_WORK REQUIRED_.
Nothing in the entries below may be altered; print them as they stand.

_DATA SHOWN_.
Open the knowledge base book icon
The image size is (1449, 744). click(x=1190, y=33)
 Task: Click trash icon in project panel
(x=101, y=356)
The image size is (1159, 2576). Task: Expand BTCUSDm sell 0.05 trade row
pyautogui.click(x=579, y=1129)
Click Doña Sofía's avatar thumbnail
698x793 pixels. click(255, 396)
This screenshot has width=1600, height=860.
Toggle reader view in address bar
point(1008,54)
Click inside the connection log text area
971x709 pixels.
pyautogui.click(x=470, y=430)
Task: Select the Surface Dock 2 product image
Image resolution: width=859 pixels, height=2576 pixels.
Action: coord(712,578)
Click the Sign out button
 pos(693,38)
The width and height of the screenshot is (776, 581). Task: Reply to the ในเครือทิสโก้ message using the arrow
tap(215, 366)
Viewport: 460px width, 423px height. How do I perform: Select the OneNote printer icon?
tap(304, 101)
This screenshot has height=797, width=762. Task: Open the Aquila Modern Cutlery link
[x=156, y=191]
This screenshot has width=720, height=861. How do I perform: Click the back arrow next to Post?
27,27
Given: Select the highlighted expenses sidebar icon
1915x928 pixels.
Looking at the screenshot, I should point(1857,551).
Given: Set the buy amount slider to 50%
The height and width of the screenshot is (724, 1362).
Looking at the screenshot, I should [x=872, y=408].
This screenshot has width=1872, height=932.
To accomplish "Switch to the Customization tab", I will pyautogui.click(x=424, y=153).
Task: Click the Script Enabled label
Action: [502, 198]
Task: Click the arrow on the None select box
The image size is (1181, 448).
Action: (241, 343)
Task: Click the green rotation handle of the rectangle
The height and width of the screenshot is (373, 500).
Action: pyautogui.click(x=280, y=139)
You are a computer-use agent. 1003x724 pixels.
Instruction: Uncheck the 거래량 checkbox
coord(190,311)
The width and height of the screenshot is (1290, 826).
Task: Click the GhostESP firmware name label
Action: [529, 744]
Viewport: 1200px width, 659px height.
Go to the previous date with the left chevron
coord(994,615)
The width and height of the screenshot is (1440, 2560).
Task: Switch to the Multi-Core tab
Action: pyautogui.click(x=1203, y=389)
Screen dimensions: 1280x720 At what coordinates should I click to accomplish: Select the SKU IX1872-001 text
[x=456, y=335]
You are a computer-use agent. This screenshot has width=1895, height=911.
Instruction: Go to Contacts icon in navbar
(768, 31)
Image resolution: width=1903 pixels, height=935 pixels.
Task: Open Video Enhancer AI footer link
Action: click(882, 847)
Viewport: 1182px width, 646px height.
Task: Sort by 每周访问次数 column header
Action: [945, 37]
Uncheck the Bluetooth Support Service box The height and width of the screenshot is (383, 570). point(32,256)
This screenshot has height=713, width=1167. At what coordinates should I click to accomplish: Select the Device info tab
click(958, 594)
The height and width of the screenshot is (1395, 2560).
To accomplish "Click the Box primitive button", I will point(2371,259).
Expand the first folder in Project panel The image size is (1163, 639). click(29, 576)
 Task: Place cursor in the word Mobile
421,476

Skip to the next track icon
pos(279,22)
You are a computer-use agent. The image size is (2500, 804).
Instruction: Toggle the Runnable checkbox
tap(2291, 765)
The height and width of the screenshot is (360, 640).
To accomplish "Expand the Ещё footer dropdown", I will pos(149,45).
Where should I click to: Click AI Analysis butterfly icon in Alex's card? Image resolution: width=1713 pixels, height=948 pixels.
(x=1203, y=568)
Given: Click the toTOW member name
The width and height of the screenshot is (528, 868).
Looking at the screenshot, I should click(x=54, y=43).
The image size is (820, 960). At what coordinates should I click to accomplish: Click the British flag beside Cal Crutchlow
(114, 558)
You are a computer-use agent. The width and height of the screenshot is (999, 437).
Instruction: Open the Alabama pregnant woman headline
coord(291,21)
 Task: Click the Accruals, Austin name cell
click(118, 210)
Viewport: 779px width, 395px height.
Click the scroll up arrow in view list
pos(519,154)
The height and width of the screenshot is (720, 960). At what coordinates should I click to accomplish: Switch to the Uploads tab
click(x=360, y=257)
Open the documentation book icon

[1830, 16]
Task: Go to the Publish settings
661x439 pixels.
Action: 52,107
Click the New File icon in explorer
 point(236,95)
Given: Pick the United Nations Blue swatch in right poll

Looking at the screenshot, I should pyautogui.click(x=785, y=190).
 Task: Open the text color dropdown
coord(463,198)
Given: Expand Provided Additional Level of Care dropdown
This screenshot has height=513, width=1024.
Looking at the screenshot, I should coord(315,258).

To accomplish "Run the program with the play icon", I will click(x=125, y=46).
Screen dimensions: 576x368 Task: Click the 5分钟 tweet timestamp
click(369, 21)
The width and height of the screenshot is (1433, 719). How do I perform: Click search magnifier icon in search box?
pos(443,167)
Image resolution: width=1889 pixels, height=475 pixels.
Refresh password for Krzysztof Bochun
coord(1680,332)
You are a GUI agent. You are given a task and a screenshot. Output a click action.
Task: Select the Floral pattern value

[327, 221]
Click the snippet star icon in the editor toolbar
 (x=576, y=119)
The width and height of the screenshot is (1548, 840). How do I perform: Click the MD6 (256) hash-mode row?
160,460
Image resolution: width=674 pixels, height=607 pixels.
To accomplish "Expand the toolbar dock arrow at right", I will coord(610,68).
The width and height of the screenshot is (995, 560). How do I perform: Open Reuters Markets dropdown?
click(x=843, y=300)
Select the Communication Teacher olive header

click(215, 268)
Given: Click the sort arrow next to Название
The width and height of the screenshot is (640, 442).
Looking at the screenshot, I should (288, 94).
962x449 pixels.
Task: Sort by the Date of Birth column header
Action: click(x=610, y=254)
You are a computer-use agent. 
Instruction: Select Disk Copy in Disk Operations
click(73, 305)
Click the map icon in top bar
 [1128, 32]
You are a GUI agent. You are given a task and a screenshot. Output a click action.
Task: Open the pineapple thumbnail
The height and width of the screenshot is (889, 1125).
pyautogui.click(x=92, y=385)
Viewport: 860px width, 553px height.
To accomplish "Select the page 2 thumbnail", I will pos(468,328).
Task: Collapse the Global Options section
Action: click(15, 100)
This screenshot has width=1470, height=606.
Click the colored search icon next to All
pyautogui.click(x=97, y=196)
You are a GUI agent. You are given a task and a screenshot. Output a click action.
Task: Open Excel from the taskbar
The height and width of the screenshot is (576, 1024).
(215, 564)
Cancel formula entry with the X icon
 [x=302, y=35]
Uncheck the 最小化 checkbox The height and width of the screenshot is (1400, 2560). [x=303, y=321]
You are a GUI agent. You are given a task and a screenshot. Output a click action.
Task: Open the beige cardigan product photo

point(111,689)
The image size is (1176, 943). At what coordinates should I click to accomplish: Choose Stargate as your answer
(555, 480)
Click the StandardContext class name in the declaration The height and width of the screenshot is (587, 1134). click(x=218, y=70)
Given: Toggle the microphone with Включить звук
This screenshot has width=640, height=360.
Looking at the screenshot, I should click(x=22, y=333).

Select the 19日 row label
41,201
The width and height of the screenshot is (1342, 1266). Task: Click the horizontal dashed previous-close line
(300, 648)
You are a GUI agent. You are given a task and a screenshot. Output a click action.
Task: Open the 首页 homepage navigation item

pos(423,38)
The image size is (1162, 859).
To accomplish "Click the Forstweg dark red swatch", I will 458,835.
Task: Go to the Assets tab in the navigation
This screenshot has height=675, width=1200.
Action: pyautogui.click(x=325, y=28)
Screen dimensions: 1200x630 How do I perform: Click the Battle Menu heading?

_OUTPUT_.
Open the knowledge base book icon
The image size is (1449, 744). click(x=1190, y=33)
 Task: Click trash icon in project panel
(x=101, y=356)
The image size is (1159, 2576). Task: Expand BTCUSDm sell 0.05 trade row
pyautogui.click(x=579, y=1129)
Click Doña Sofía's avatar thumbnail
698x793 pixels. click(255, 396)
This screenshot has width=1600, height=860.
Toggle reader view in address bar
point(1008,54)
Click inside the connection log text area
971x709 pixels.
pyautogui.click(x=470, y=430)
Task: Select the Surface Dock 2 product image
Image resolution: width=859 pixels, height=2576 pixels.
Action: coord(712,578)
Click the Sign out button
 pos(693,38)
The width and height of the screenshot is (776, 581). Task: Reply to the ในเครือทิสโก้ message using the arrow
tap(215, 366)
Viewport: 460px width, 423px height. How do I perform: Select the OneNote printer icon?
tap(304, 101)
This screenshot has height=797, width=762. Task: Open the Aquila Modern Cutlery link
[x=156, y=191]
This screenshot has width=720, height=861. How do I perform: Click the back arrow next to Post?
27,27
Given: Select the highlighted expenses sidebar icon
1915x928 pixels.
Looking at the screenshot, I should point(1857,551).
Given: Set the buy amount slider to 50%
The height and width of the screenshot is (724, 1362).
Looking at the screenshot, I should [x=872, y=408].
This screenshot has width=1872, height=932.
To accomplish "Switch to the Customization tab", I will pyautogui.click(x=424, y=153).
Task: Click the Script Enabled label
Action: [502, 198]
Task: Click the arrow on the None select box
The image size is (1181, 448).
Action: (241, 343)
Task: Click the green rotation handle of the rectangle
The height and width of the screenshot is (373, 500).
Action: pyautogui.click(x=280, y=139)
You are a computer-use agent. 1003x724 pixels.
Instruction: Uncheck the 거래량 checkbox
coord(190,311)
The width and height of the screenshot is (1290, 826).
Task: Click the GhostESP firmware name label
Action: [529, 744]
Viewport: 1200px width, 659px height.
Go to the previous date with the left chevron
coord(994,615)
The width and height of the screenshot is (1440, 2560).
Task: Switch to the Multi-Core tab
Action: pyautogui.click(x=1203, y=389)
Screen dimensions: 1280x720 At what coordinates should I click to accomplish: Select the SKU IX1872-001 text
[x=456, y=335]
You are a computer-use agent. This screenshot has width=1895, height=911.
Instruction: Go to Contacts icon in navbar
(768, 31)
Image resolution: width=1903 pixels, height=935 pixels.
Task: Open Video Enhancer AI footer link
Action: click(882, 847)
Viewport: 1182px width, 646px height.
Task: Sort by 每周访问次数 column header
Action: [945, 37]
Uncheck the Bluetooth Support Service box The height and width of the screenshot is (383, 570). point(32,256)
This screenshot has height=713, width=1167. At what coordinates should I click to accomplish: Select the Device info tab
click(958, 594)
The height and width of the screenshot is (1395, 2560).
To accomplish "Click the Box primitive button", I will point(2371,259).
Expand the first folder in Project panel The image size is (1163, 639). click(29, 576)
 Task: Place cursor in the word Mobile
421,476

Skip to the next track icon
pos(279,22)
You are a computer-use agent. The image size is (2500, 804).
Instruction: Toggle the Runnable checkbox
tap(2291, 765)
The height and width of the screenshot is (360, 640).
To accomplish "Expand the Ещё footer dropdown", I will pos(149,45).
Where should I click to: Click AI Analysis butterfly icon in Alex's card? Image resolution: width=1713 pixels, height=948 pixels.
(x=1203, y=568)
Given: Click the toTOW member name
The width and height of the screenshot is (528, 868).
Looking at the screenshot, I should click(x=54, y=43).
The image size is (820, 960). At what coordinates should I click to accomplish: Click the British flag beside Cal Crutchlow
(114, 558)
You are a computer-use agent. The width and height of the screenshot is (999, 437).
Instruction: Open the Alabama pregnant woman headline
coord(291,21)
 Task: Click the Accruals, Austin name cell
click(118, 210)
Viewport: 779px width, 395px height.
Click the scroll up arrow in view list
pos(519,154)
The height and width of the screenshot is (720, 960). At what coordinates should I click to accomplish: Switch to the Uploads tab
click(x=360, y=257)
Open the documentation book icon

[1830, 16]
Task: Go to the Publish settings
661x439 pixels.
Action: 52,107
Click the New File icon in explorer
 point(236,95)
Given: Pick the United Nations Blue swatch in right poll

Looking at the screenshot, I should pyautogui.click(x=785, y=190).
 Task: Open the text color dropdown
coord(463,198)
Given: Expand Provided Additional Level of Care dropdown
This screenshot has height=513, width=1024.
Looking at the screenshot, I should coord(315,258).

To accomplish "Run the program with the play icon", I will click(x=125, y=46).
Screen dimensions: 576x368 Task: Click the 5分钟 tweet timestamp
click(369, 21)
The width and height of the screenshot is (1433, 719). How do I perform: Click search magnifier icon in search box?
pos(443,167)
Image resolution: width=1889 pixels, height=475 pixels.
Refresh password for Krzysztof Bochun
coord(1680,332)
You are a GUI agent. You are given a task and a screenshot. Output a click action.
Task: Select the Floral pattern value

[327, 221]
Click the snippet star icon in the editor toolbar
 (x=576, y=119)
The width and height of the screenshot is (1548, 840). How do I perform: Click the MD6 (256) hash-mode row?
160,460
Image resolution: width=674 pixels, height=607 pixels.
To accomplish "Expand the toolbar dock arrow at right", I will coord(610,68).
The width and height of the screenshot is (995, 560). How do I perform: Open Reuters Markets dropdown?
click(x=843, y=300)
Select the Communication Teacher olive header

click(215, 268)
Given: Click the sort arrow next to Название
The width and height of the screenshot is (640, 442).
Looking at the screenshot, I should (288, 94).
962x449 pixels.
Task: Sort by the Date of Birth column header
Action: click(x=610, y=254)
You are a computer-use agent. 
Instruction: Select Disk Copy in Disk Operations
click(73, 305)
Click the map icon in top bar
 [1128, 32]
You are a GUI agent. You are given a task and a screenshot. Output a click action.
Task: Open the pineapple thumbnail
The height and width of the screenshot is (889, 1125).
pyautogui.click(x=92, y=385)
Viewport: 860px width, 553px height.
To accomplish "Select the page 2 thumbnail", I will pos(468,328).
Task: Collapse the Global Options section
Action: click(15, 100)
This screenshot has width=1470, height=606.
Click the colored search icon next to All
pyautogui.click(x=97, y=196)
You are a GUI agent. You are given a task and a screenshot. Output a click action.
Task: Open Excel from the taskbar
The height and width of the screenshot is (576, 1024).
(215, 564)
Cancel formula entry with the X icon
 [x=302, y=35]
Uncheck the 最小化 checkbox The height and width of the screenshot is (1400, 2560). [x=303, y=321]
You are a GUI agent. You are given a task and a screenshot. Output a click action.
Task: Open the beige cardigan product photo

point(111,689)
The image size is (1176, 943). At what coordinates should I click to accomplish: Choose Stargate as your answer
(555, 480)
Click the StandardContext class name in the declaration The height and width of the screenshot is (587, 1134). click(x=218, y=70)
Given: Toggle the microphone with Включить звук
This screenshot has width=640, height=360.
Looking at the screenshot, I should click(x=22, y=333).

Select the 19日 row label
41,201
The width and height of the screenshot is (1342, 1266). Task: Click the horizontal dashed previous-close line
(300, 648)
You are a GUI agent. You are given a task and a screenshot. Output a click action.
Task: Open the 首页 homepage navigation item

pos(423,38)
The image size is (1162, 859).
To accomplish "Click the Forstweg dark red swatch", I will 458,835.
Task: Go to the Assets tab in the navigation
This screenshot has height=675, width=1200.
Action: pyautogui.click(x=325, y=28)
Screen dimensions: 1200x630 How do I perform: Click the Battle Menu heading?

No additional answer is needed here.